After many months of delays and missed opportunities, developments like Scottsdale Entrada are now underway across the country. "We anticipate new ‘Opportunity Zone’ projects will begin to break ground more frequently," says Doug Ressler, director of business intelligence with Yardi Matrix.
Developers have been slow to take advantage of the new program. In 2019, many hesitated to put their capital through qualifying Opportunity Zone funds to buy and develop properties because federal officials had still not made the rules of the program totally clear. Recent guidance has helped to resolve their questions.
In January, the U.S. Treasury released final guidance on the Opportunity Zone tax incentives.
“In the rollout, there was not a lot of clarity,” says Jonathan Squires, New York City-based director with real estate services firm Cushman & Wakefield. “The U.S. Treasury keeps issuing guidelines and they are becoming clearer and clearer. Now people know they can utilize the tax benefits and not get stuck having a failed fund.”
Slow start for Opportunity Zones
Marlene Cintron, head of economic development for Bronx, N.Y., recently complained that very few deals have actually started construction in the Bronx’ Opportunity Zones—just two, according to a recent count by City Limits Magazine.
Multifamily investors put $19.8 billion into Opportunity Zones in 2019, up 10.9 percent from 2018, according to data from real estate services firm CBRE. “The apartment sector accounted for nearly one-third of all deal activity in OZs last year,” says George Entis, senior research analyst in the Glendale, Calif. office of CBRE Capital Markets.
However, many more projects are now putting those investment dollars to work. “We saw [a] push towards the end of the year last year. Opportunity funds are becoming more popular due to the fact that there is clarity in the guidance,” says Squires. “Of the properties that we are marketing in the Opportunity Zones, 10 percent to 20 percent of those deals are now bought by Opportunity Zone funds.”
The same trend seems to be occurring across the market. For example, in February, Normandy Real Estate Partners announced two multifamily real estate transactions closed via its Normandy Opportunity Zone Fund.

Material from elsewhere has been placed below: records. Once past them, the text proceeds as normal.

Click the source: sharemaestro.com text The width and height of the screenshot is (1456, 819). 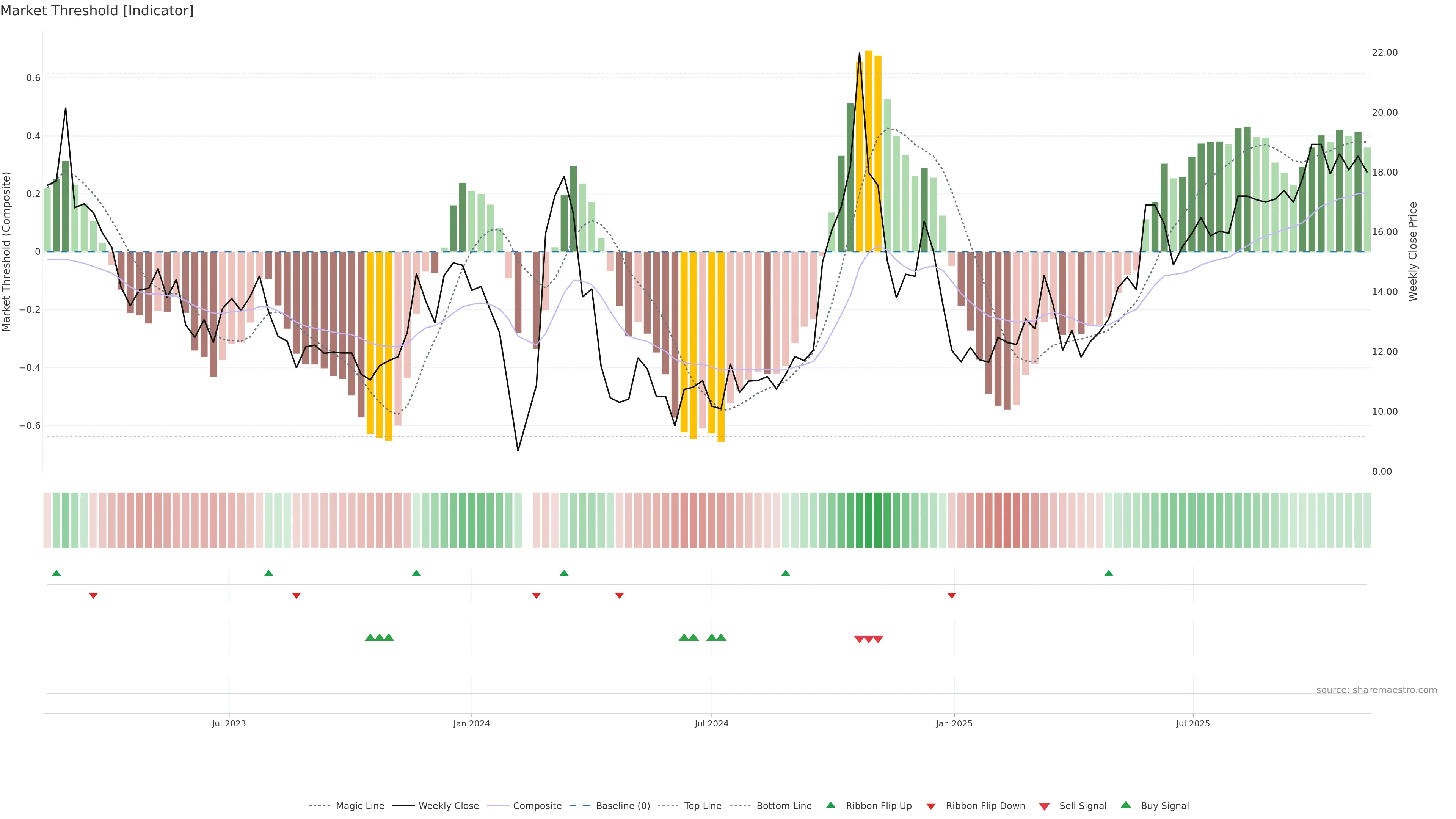[1376, 690]
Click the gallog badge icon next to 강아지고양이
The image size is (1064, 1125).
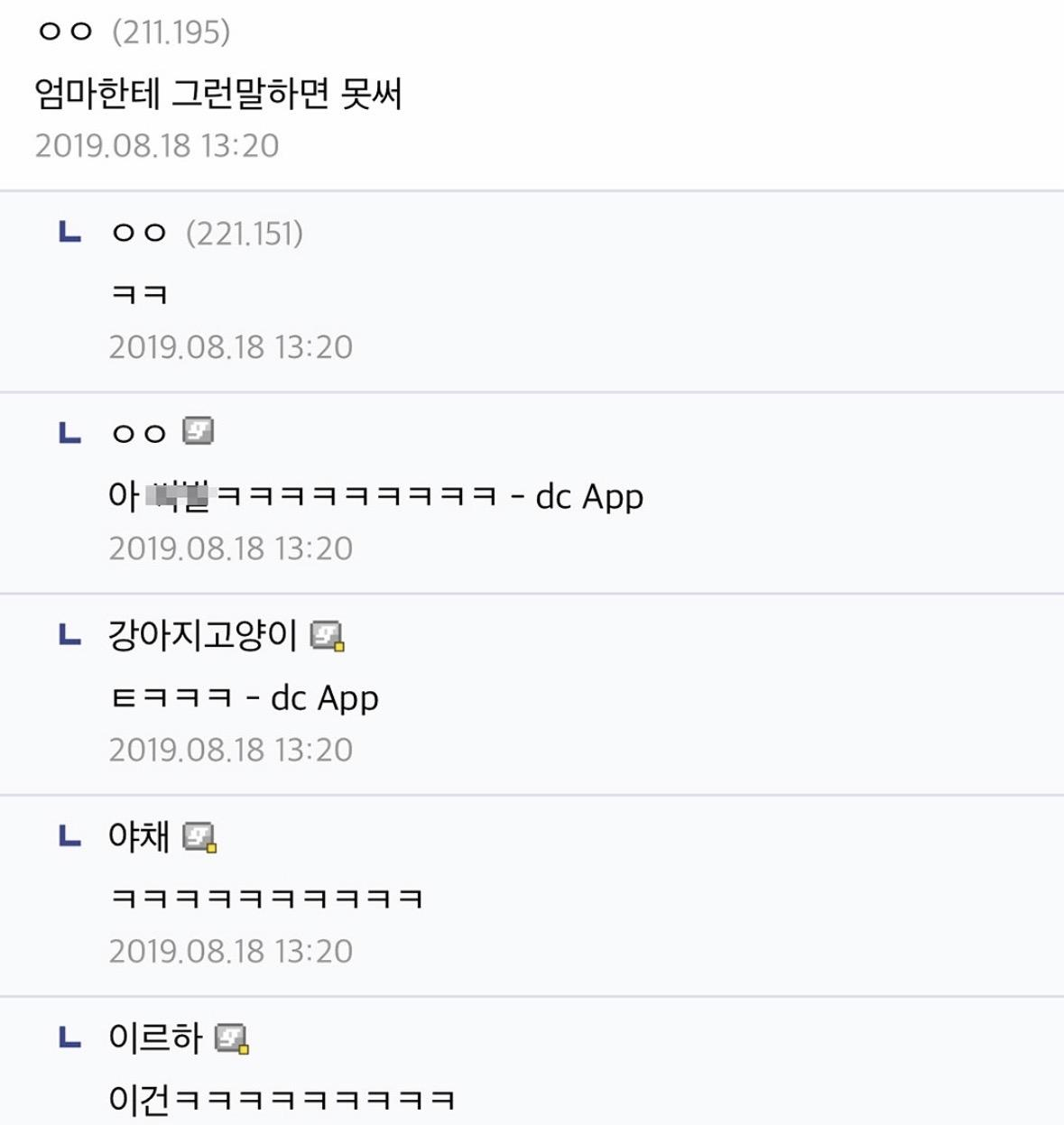pos(327,636)
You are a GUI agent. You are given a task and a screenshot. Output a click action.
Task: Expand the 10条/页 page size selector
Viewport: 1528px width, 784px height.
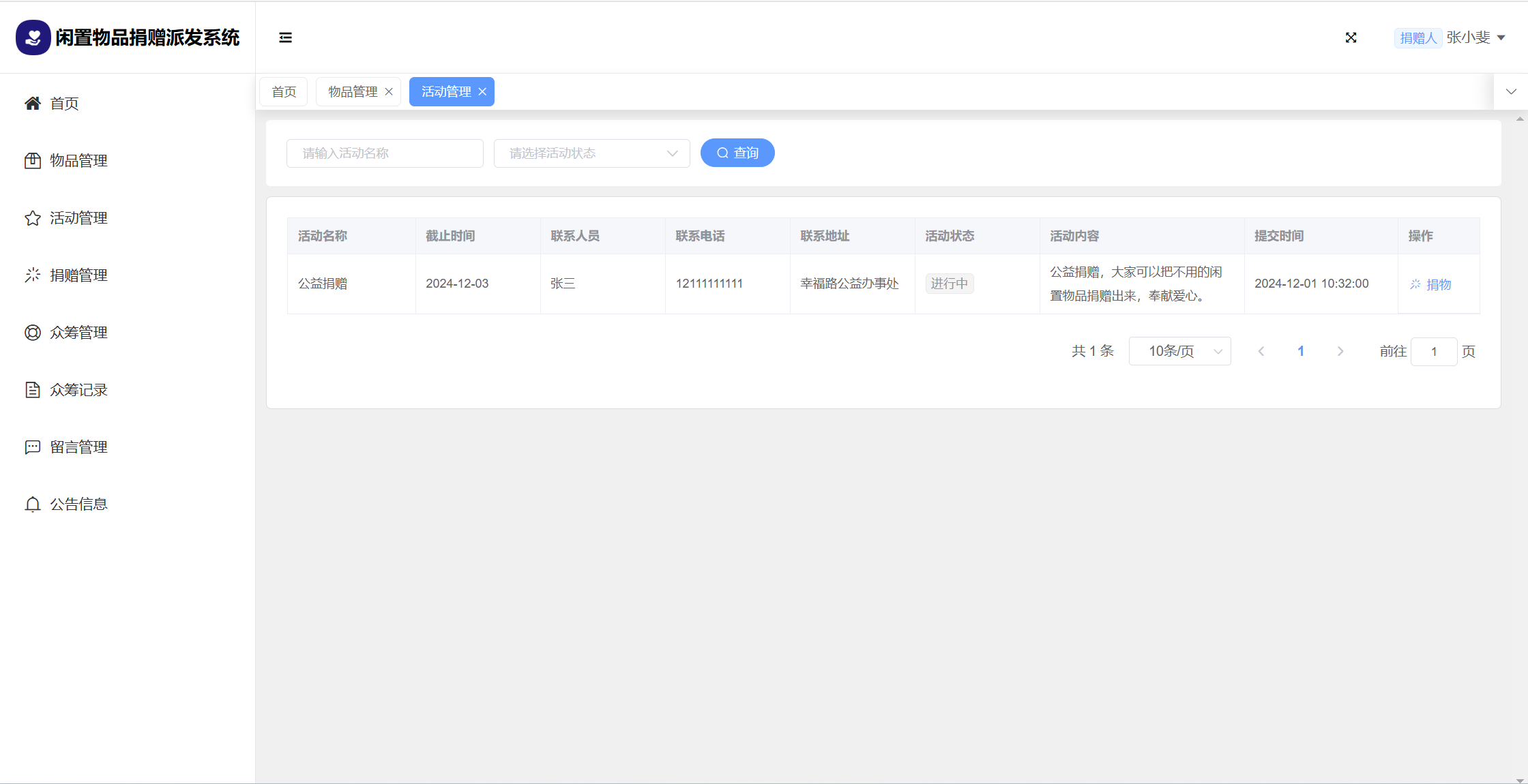tap(1179, 351)
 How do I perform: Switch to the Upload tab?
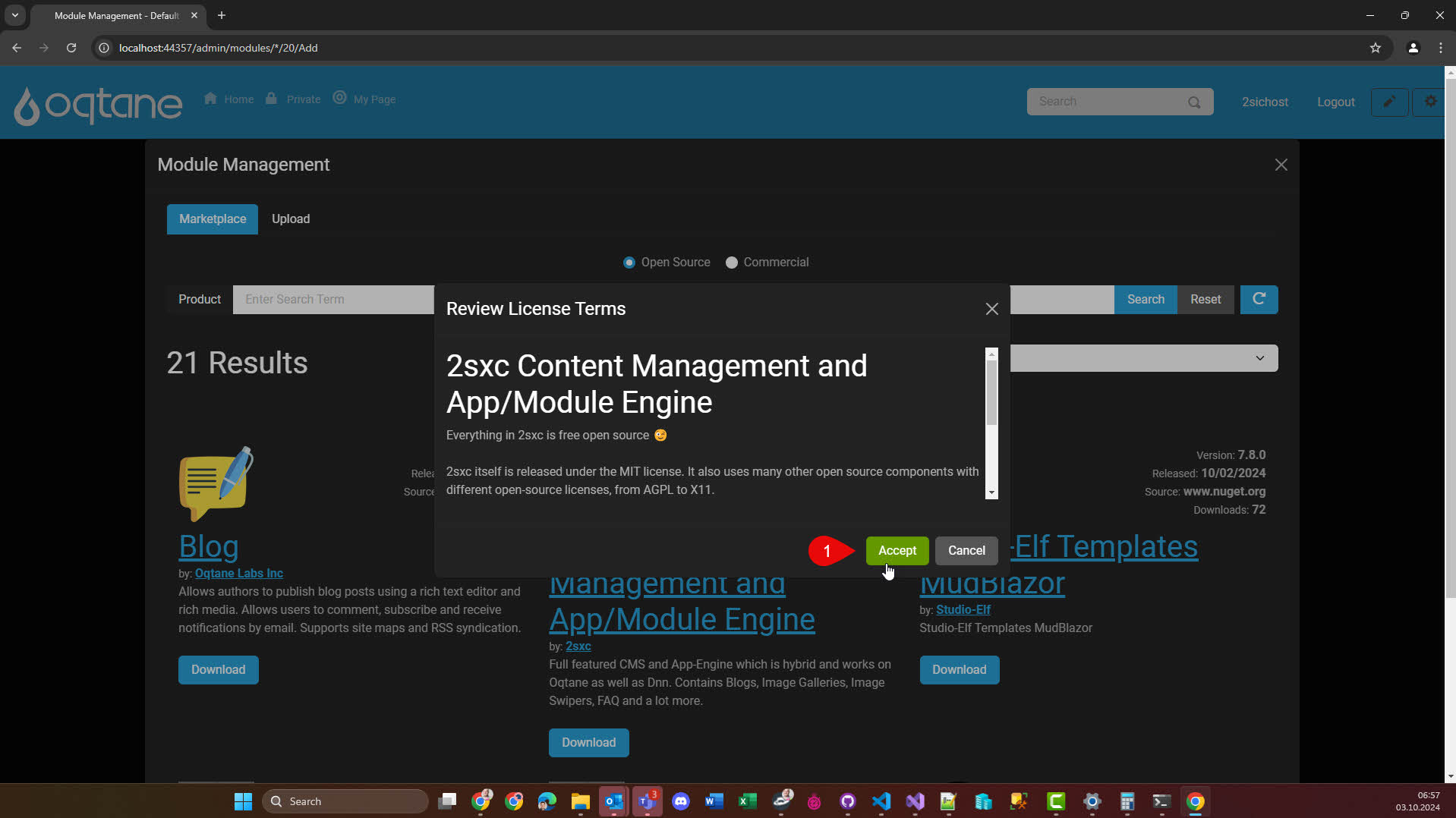click(x=291, y=219)
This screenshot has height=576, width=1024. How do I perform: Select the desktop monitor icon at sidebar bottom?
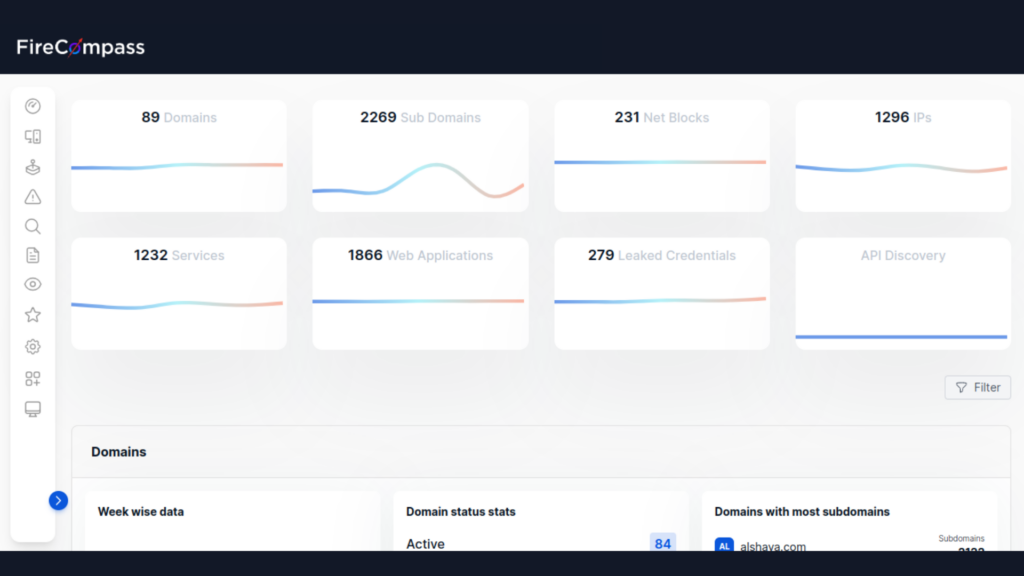coord(32,408)
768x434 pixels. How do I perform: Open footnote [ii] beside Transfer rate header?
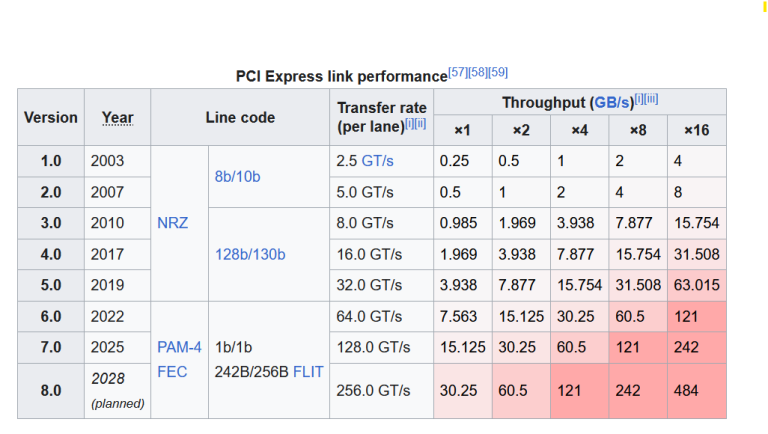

Construction has already started on The Ashton, a 93-unit multifamily building in the Bergen-Lafayette section of Jersey City, and a second new building with 82 apartments in downtown Hackensack.
As more Opportunity Zone projects begin to take shape, it’s important for investors to engage their tax council “early and often,” according to Entis. “There are a lot of details that are important for qualifying for tax benefits.”